Problem A:
According to the UPSC Bench methodology text, how many candidates sit the Prelims each year?
Problem B:
Carry the UPSC Bench methodology text forward from the point where it stops.

Methodology

What is UPSC Bench?

UPSC Bench is an LLM evaluation benchmark based on India's UPSC Civil Services Examination — widely regarded as one of the most competitive exams in the world. It evaluates whether frontier AI models can pass both stages of the written exam: the Preliminary Examination (objective MCQs) and the Main Examination (essay and long-form written answers), using real questions, real marking schemes, and real cutoffs.

Why This Matters

The Civil Services Examination is not just an exam — it is a defining institution in Indian public life. Over a million candidates sit the Prelims each year, but only around 1,000 will eventually be selected after three grueling stages: Prelims (objective), Mains (nine written papers over five days), and a personality interview. The entire process spans over a year, and most serious aspirants dedicate two to four years of their lives to preparation, often relocating to coaching hubs like Delhi's Mukherjee Nagar or Rajinder Nagar.

Material supplied:
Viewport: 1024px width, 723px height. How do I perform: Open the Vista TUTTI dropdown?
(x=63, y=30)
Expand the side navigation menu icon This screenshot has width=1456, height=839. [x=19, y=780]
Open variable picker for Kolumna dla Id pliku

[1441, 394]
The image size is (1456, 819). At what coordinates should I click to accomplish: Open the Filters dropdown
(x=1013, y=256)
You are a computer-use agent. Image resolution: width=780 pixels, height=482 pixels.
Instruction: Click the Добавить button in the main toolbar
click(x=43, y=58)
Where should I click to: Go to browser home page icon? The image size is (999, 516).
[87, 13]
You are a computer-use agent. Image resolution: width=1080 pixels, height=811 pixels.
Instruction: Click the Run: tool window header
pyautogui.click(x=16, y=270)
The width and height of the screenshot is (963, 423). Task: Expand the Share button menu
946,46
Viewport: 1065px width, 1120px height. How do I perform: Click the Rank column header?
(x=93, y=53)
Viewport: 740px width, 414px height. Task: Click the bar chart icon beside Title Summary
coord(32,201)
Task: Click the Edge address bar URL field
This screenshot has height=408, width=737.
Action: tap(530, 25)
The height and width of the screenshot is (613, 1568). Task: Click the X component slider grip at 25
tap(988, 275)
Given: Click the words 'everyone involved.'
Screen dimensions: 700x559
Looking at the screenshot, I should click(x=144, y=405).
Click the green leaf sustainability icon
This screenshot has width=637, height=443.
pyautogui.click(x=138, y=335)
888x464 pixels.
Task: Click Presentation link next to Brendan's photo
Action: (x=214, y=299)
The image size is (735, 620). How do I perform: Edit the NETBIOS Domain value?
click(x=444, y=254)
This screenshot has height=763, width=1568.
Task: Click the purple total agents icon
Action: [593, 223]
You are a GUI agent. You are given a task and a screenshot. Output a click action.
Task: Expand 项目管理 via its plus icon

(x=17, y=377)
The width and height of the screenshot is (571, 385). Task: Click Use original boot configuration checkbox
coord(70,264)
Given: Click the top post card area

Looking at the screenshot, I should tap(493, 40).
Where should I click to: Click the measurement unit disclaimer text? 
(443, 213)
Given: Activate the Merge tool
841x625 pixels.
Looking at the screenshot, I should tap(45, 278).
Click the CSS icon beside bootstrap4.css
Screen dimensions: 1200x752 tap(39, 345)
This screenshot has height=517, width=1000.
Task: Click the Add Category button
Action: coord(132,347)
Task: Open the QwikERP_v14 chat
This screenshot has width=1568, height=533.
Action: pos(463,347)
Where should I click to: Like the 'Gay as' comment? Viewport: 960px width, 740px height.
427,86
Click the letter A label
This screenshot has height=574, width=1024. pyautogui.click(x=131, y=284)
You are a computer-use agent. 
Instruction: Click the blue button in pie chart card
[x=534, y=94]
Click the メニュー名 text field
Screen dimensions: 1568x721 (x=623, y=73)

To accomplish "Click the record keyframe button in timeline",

Response box A:
Over a million.

Response box B:
The stakes justify the effort. Officers of the Indian Administrative Service are posted as District Magistrates with executive authority over districts larger than many countries. Indian Police Service officers command law enforcement across entire states. Indian Foreign Service officers represent the nation as diplomats. These are among the most powerful non-elected positions in the world's largest democracy, and the exam is the only path to them.

The UPSC journey has become a cultural phenomenon in India. To understand what this exam means, we recommend:

12th Fail (2023) — A critically acclaimed film by Vidhu Vinod Chopra, based on the true story of IPS officer Manoj Kumar Sharma, who rose from a village with no electricity to clear one of the world's hardest exams. Wikipedia →
TVF Aspirants (2021) — A widely loved web series depicting the friendship, sacrifice, and heartbreak of three UPSC aspirants in Delhi. YouTube →
Wikipedia: Civil Services Examination — A comprehensive overview of the exam's structure, history, and selection process. Wikipedia →

Dataset

The benchmark covers the 2025 UPSC examination across both stages:

Prelims: 180 questions — 100 GS Paper I (General Studies) and 80 CSAT Paper II (Civil Services Aptitude Test)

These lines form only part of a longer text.